By: Kate Furnivall
Publisher: Berkley Publishing Group
Publication Date: August 2010
Reviewed by: Amy Lignor
Review Date: November 2010
Historical fiction at its finest (and I am not over exaggerating). Not since Pam Jenoff’s, The Kommandant’s Girl, have I literally felt pulled back through time because of the fantastic storytelling of a truly brilliant author. Not only that, but as a true fan of Tsar Nicholas II, Alexandra, Rasputin, and that whole time period, this could not have dropped into the lap of a better reviewer.
We begin our story with young Valentina Ivanova. Now Valentina is a much beloved character already; she debuted in Ms. Furnivall’s first novel, The Russian Concubine as the beloved mother of Lydia Ivanova. But here, we get to go back to the very beginning of Valentina’s life; the time and place where she became the strong, classy, elegant heroine she turned out to be.
She’s seventeen when we begin this story, living on her father’s estate located in Tesovo, Russia in 1910. Her father is a General – a much beloved and trusted minister to Tsar Nicholas II, so she – as well as her family – are looked at by the Russian commoners and hard workers as the enemy in their midst. The Bolshevik’s are readying for their Revolution and they can’t wait to throw these wealthy, illustrious families off their thrones.
Valentina had woken this morning, gotten on her horse, and raced into the woods bordering the estate. Unfortunately, what she sees in the darkness of the mighty trees are men in black hoods, hunters who are there to make sure her father is one of the first to lose his life. They attack Valentina and try with all their might to capture her but she escapes and literally bumps into Liev – the son of her father’s stable master. Off they rush back to the estate, hoping that they can stop the killers and save her family. But just as the house comes into view, a wing is blown to smithereens – the wing that is home to her father’s study. Valentina rushes to the house and finds that it was her young sister Katya who is harmed; the poor girl had woken up and was searching the big window to try and locate her missing sister. The guilt is so immense that Valentina swears upon everyone’s soul that she will protect poor Katya for the rest of her life and make sure that she has a chance to walk again.

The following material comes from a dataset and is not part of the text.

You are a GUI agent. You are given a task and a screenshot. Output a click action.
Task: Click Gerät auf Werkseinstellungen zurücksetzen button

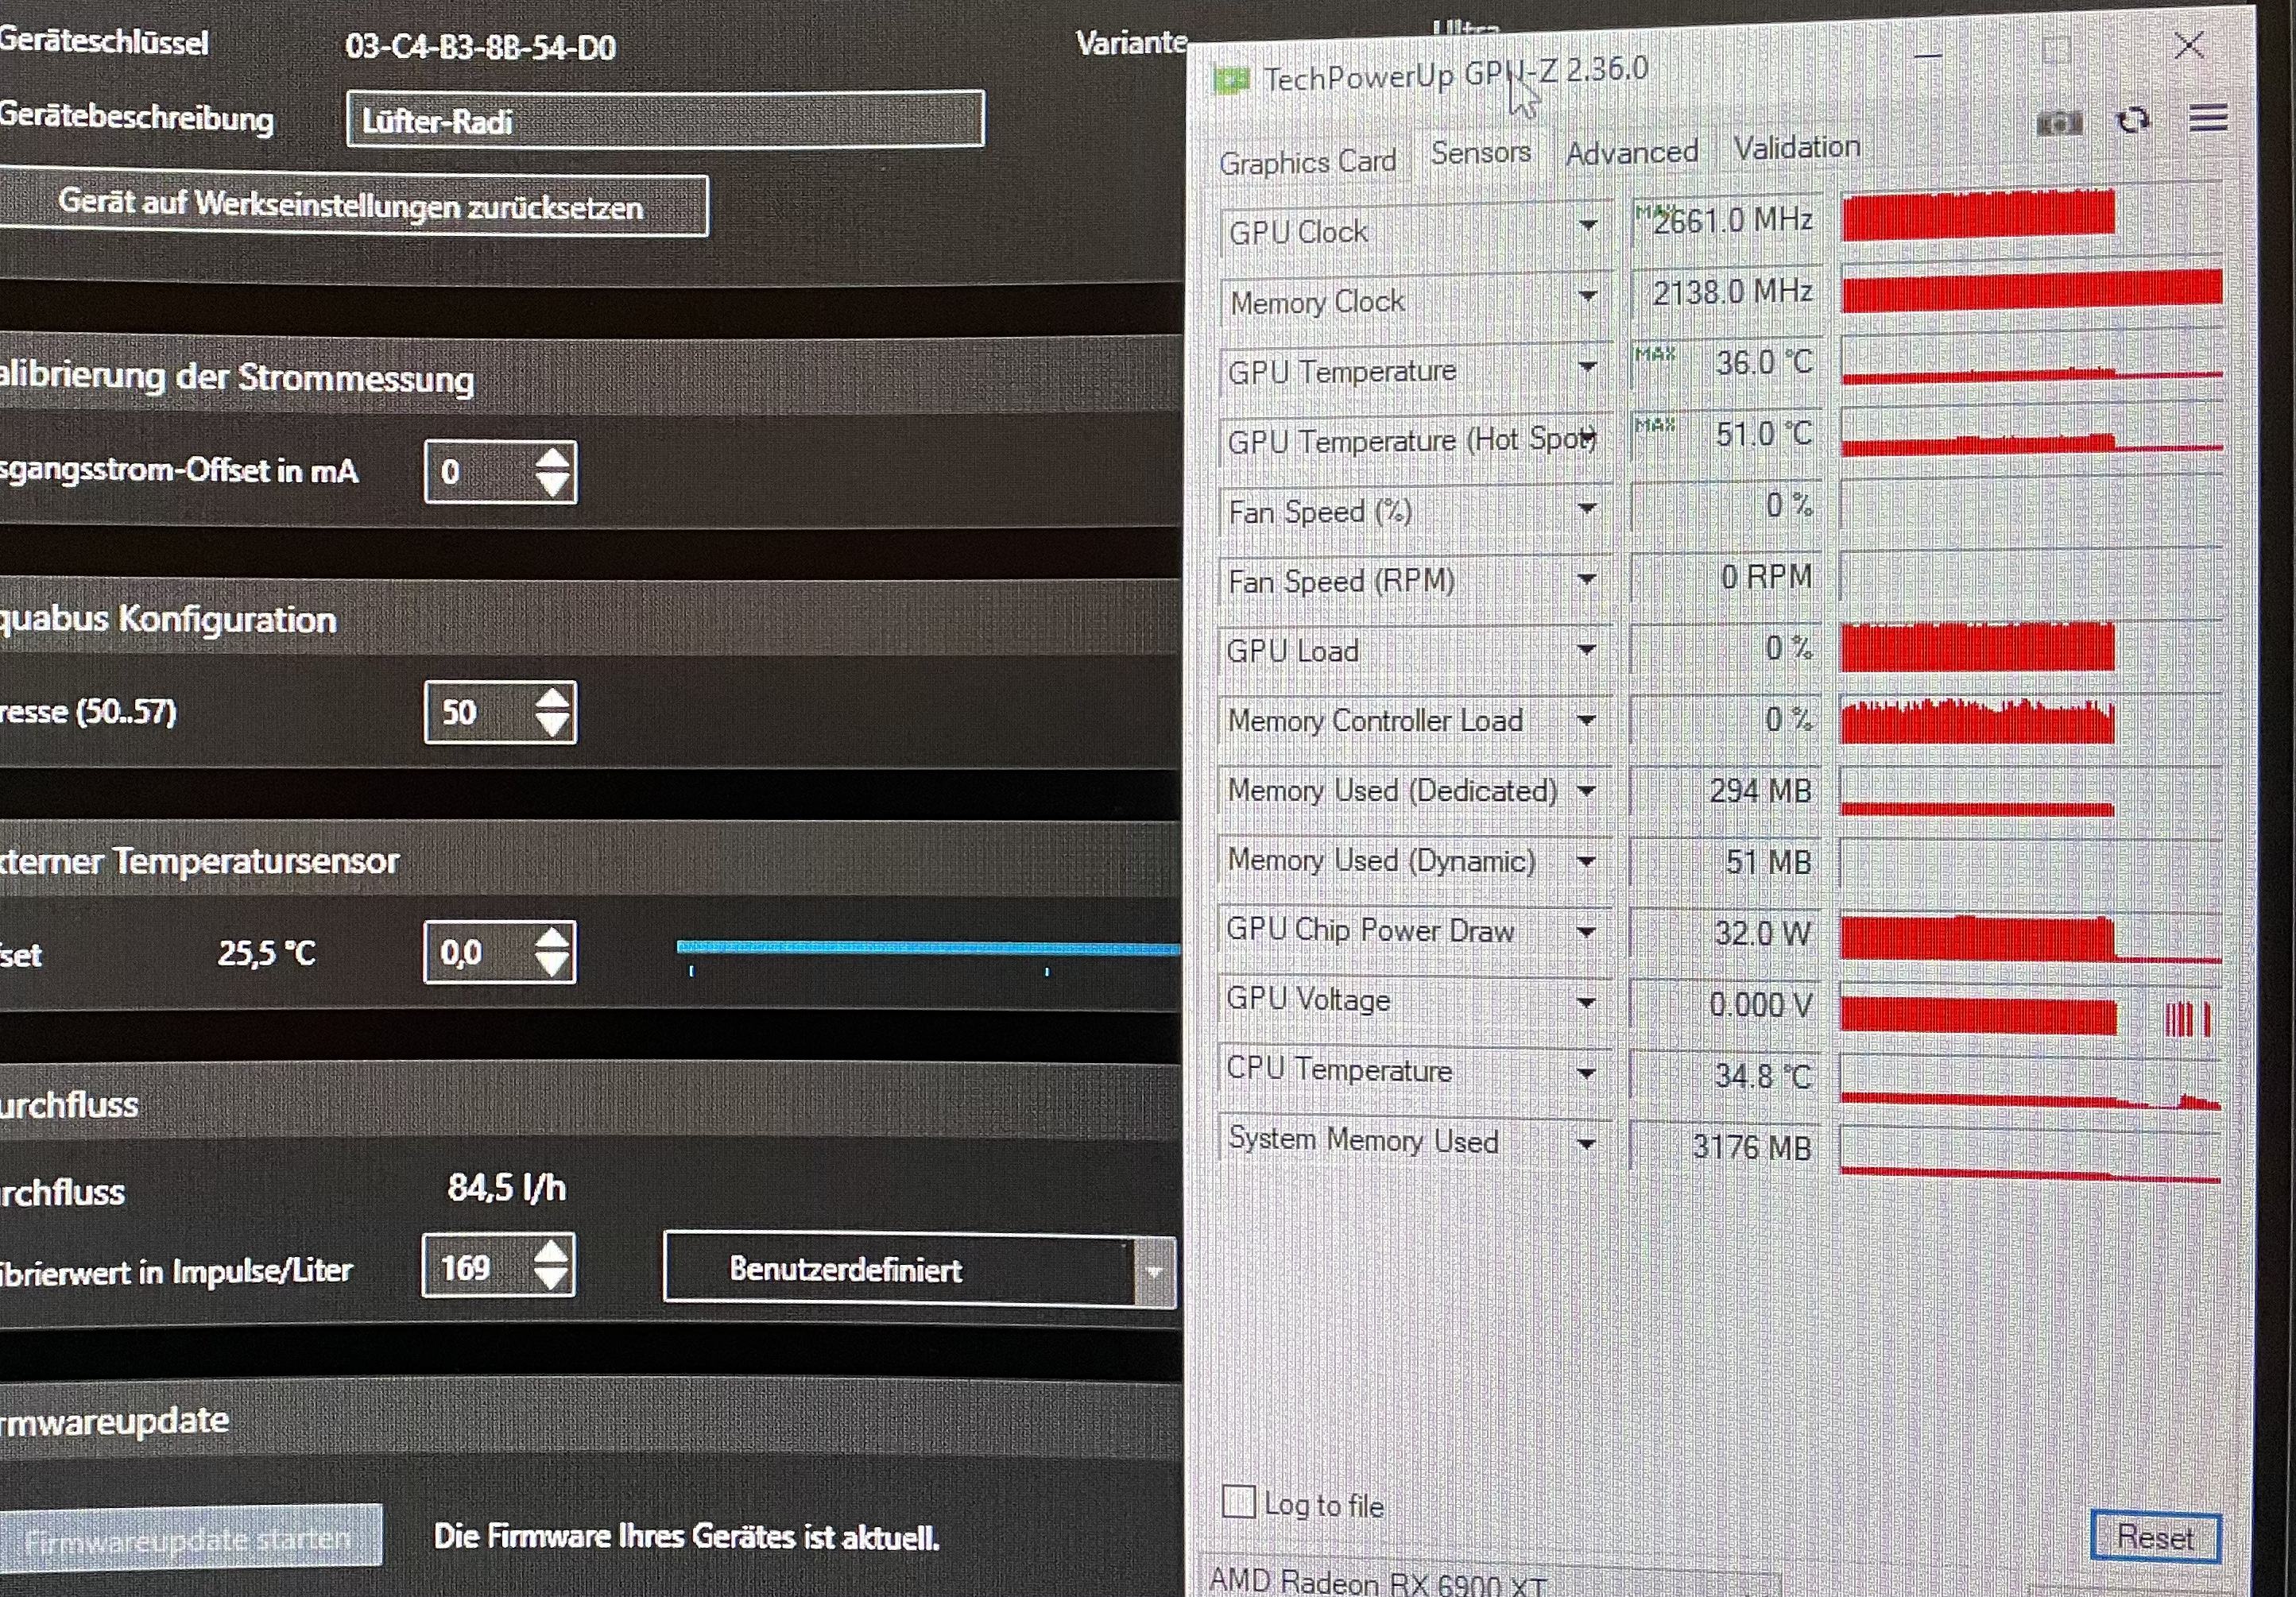[351, 206]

Time passes and the reader is brought to Valentina’s school, where she sits and plays piano during a recital for the Tsar, himself. During the performance, however, a man that she’s only seen once before in her life – a man who she fell in love with – appears in the performance hall. His name is Jens Friis, and he is a man who wants nothing more than to help the workers in St. Petersburg get more money and better living conditions, even though he is counted among their enemies. What he also wants more than anything is the beautiful Valentina’s heart, who survives on the fire of vengeance and anger churning in her soul.
Jens and Valentina make the most unlikely couple – she being part of the wealthy aristocracy and he being a Danish engineer who doesn’t seem to know who to help. Unfortunately, although Valentina’s heart belongs to the Dane with fiery red hair and green eyes, her society parents push her into a loveless marriage with a ruthless Russian Count in order to make sure she “mixes” with her own kind of society. Meanwhile, with everything else that is going on in her own life, Valentina can feel the anger flowing through the streets while the Tsar and the Duma walk down the road to war.
With everything from the beautiful scenery and landmarks of St. Petersburg, to the well-written heroine who faced down everything from pain and loss to brutality and political upheaval, there wasn’t a dull moment on any page of this book. Delving into the Russian world during that time period is always an extremely interesting experience – watching the downfall of the Tsar and the uprising of the people from Valentina’s perspective was a whole new take on the strange and frightening world back then. Not only that, but the love story will hit you to your very core.
Quill says: The Jewel of St. Petersburg could not be more appropriately named, because it is most certainly a jewel to me. From the locations to the characters, this walk through history is like a movie that you will never want to end. This time period held so many adventures for Valentina, that it was an absolute joy for a reader who’d already fallen in love with her in The Russian Concubine to see how it all began.